• _TESTO DI RIFERIMENTO_
▼
Anche per la Corte dei Conti il Comune è a rischio default

Non c’è pace per i conti del Comune di Messina, considerati disastrosi e sull’orlo del dissesto anche dalla Corte dei Conti, che di fatto conferma i “timori” del commissario Luigi Croce (vedi correlato.) Con ordinanza emessa il 18 settembre scorso, l’organo di controllo ha convocato l’ente all’adunanza fissata per il prossimo 26 settembre, anticipando però nel documento le osservazioni del magistrato istruttore Francesco Albo, sulle misure correttive elaborate dalla giunta Buzzanca e dal consiglio comunale, per evitare il fallimento. Osservazioni che sanno di sonora bocciatura. Nelle undici pagine del documento recapitato a Palazzo Zanca, infatti, la Corte dei Conti boccia le strategie “salva-conti” contenute in due diverse delibere approvate dal Consiglio comunale: la delibera17/C avente ad oggetto gli indirizzi e le misure correttive sul bilancio di previsione 2011 e la delibera 18/C sui correttivi di finanza locale in adeguamento ai rilievi della Corte dei Conti.
▲
• _DA SVOLGERE_
(1) Nel testo di riferimento sui conti del Comune di Messina, chi è il magistrato istruttore le cui osservazioni sono anticipate nell'ordinanza della Corte dei Conti?
(2) Estrai dall'elenco ogni riga che contiene la stringa "page", distinguendo tra maiuscole e minuscole.

• _DATI DI LAVORO_
▼
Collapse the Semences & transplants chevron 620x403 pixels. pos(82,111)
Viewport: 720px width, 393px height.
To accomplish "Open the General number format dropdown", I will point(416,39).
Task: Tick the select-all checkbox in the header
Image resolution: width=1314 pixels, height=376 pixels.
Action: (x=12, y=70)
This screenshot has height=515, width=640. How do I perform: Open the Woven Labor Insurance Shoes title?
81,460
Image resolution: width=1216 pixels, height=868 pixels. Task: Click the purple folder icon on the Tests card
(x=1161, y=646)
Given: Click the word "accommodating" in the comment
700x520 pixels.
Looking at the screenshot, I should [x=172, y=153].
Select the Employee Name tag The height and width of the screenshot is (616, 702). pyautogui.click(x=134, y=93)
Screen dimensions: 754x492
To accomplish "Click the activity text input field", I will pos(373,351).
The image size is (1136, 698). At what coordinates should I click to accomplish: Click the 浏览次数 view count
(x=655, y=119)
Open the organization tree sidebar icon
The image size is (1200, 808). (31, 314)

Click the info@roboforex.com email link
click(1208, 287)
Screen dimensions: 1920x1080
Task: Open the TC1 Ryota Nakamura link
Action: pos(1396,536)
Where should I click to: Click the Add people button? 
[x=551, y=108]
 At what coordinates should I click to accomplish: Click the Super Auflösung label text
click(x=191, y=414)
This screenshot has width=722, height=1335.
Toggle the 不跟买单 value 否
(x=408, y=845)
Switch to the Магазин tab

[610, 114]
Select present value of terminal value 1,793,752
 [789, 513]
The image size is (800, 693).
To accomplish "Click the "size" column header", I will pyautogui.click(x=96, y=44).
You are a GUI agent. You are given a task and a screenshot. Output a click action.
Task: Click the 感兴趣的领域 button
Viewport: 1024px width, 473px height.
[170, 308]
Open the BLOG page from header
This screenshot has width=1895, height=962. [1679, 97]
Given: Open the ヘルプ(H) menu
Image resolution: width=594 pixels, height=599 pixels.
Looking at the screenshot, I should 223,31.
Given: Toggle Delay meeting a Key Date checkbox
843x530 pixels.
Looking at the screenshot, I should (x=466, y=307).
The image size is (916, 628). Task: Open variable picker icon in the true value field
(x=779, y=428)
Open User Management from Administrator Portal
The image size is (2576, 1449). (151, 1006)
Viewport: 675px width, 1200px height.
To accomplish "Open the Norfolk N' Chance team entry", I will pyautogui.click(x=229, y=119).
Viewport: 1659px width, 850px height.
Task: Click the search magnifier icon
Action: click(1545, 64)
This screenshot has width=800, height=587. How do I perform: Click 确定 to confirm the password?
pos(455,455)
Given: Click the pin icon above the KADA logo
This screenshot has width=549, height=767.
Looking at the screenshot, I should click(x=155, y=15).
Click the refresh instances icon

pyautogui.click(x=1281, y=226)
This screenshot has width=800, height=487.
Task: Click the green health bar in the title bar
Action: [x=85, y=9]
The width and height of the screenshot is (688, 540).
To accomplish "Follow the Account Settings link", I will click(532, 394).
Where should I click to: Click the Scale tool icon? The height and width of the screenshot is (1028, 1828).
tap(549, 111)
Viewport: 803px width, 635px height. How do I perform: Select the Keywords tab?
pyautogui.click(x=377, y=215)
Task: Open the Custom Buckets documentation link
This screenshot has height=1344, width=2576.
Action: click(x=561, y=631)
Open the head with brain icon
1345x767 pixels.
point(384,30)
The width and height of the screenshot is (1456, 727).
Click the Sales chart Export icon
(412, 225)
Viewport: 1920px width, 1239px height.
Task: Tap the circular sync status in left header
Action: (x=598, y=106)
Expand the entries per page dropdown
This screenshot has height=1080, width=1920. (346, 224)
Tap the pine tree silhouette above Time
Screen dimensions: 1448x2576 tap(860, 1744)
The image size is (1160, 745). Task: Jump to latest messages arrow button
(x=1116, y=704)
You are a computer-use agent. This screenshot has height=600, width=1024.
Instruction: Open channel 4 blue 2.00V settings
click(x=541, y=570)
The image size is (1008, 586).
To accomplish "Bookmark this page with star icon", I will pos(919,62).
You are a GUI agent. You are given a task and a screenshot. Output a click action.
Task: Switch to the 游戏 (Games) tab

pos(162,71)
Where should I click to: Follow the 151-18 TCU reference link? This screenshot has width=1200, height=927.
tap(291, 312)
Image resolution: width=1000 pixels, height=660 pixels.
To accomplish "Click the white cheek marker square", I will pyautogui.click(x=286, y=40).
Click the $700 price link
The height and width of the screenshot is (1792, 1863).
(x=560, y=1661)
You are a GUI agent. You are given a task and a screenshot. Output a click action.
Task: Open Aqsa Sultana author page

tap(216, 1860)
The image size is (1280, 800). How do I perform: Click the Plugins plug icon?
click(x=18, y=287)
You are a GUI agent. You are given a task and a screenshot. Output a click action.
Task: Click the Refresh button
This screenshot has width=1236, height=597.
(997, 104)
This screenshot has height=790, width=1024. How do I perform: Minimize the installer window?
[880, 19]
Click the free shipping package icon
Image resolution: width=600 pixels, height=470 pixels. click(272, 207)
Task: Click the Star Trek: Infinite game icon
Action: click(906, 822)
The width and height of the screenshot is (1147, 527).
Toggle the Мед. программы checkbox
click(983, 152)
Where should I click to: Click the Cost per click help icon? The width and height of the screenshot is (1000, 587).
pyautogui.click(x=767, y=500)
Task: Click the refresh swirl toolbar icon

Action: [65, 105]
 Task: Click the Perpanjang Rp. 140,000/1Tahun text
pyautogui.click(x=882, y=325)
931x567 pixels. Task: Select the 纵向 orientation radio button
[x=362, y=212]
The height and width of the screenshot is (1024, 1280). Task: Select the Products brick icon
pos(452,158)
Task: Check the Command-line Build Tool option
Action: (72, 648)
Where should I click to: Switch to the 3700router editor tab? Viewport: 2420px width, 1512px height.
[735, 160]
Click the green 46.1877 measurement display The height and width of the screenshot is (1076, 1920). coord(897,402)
▲
• _SOLUZIONI COMPLETE_
(1) Francesco Albo.

(2)
Open the BLOG page from header
Expand the entries per page dropdown
To accomplish "Bookmark this page with star icon", I will pos(919,62).
Task: Open Aqsa Sultana author page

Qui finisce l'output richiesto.